Kırım’dan Özbekistan’a Uzanan Bir Yolculuk
Mehmet Sait Uluçay’ın kaleme aldığı Sürgün ve Aşk, yalnızca bir roman değil, insan ruhunun karanlıklarla sınandığı bir arenadır. Romanın merkezinde, Kırım’dan Özbekistan’a sürgün edilen ve ardından Türkiye’ye sığınan Bulat ailesinin dramatik öyküsü yer alıyor. 1941’de Alman-Rus savaşı sırasında başlayan büyük bir soykırım ve 1944’te çıkarılan toplu sürgün kararnamesi, hikâyeyi şekillendiren acımasız bir kaderin başlangıcıdır. Bu tarihî çerçeve içinde Uluçay, bir ailenin öyküsünü anlatırken, dönemin binlerce mağdurunun ortak çığlığını da yankılar.

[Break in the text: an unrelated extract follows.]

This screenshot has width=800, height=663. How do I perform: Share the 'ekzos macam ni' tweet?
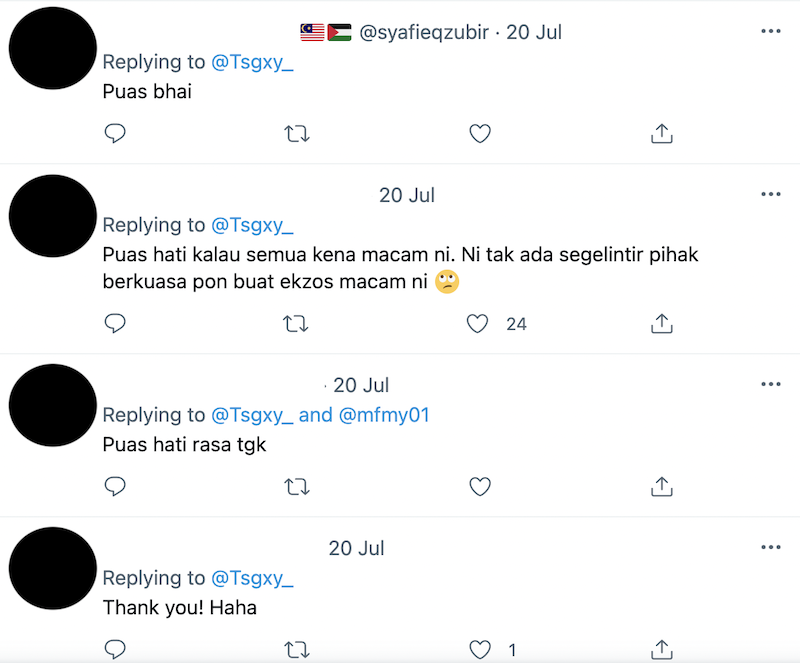click(661, 323)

Hayvan vagonlarına tıkıştırılmış insanların açlık, susuzluk ve umutsuzluk içinde geçen yolculukları öyle canlı bir şekilde betimlenmiş ki her satır, okuyucuyu o vagonların dar ve karanlık dünyasına çeker. Bu, yalnızca insanların bir sürgünü değil, ruhların da sınandığı bir yolculuktur. Özbekistan’da geçirilen 12 yıllık sürgün dönemi, insanın en temel haklarından nasıl mahrum bırakıldığını gösterirken, ailenin Türkiye’ye kaçışı, insanlık onurunun en zor koşullarda bile nasıl korunduğuna dair bir ağıt gibidir.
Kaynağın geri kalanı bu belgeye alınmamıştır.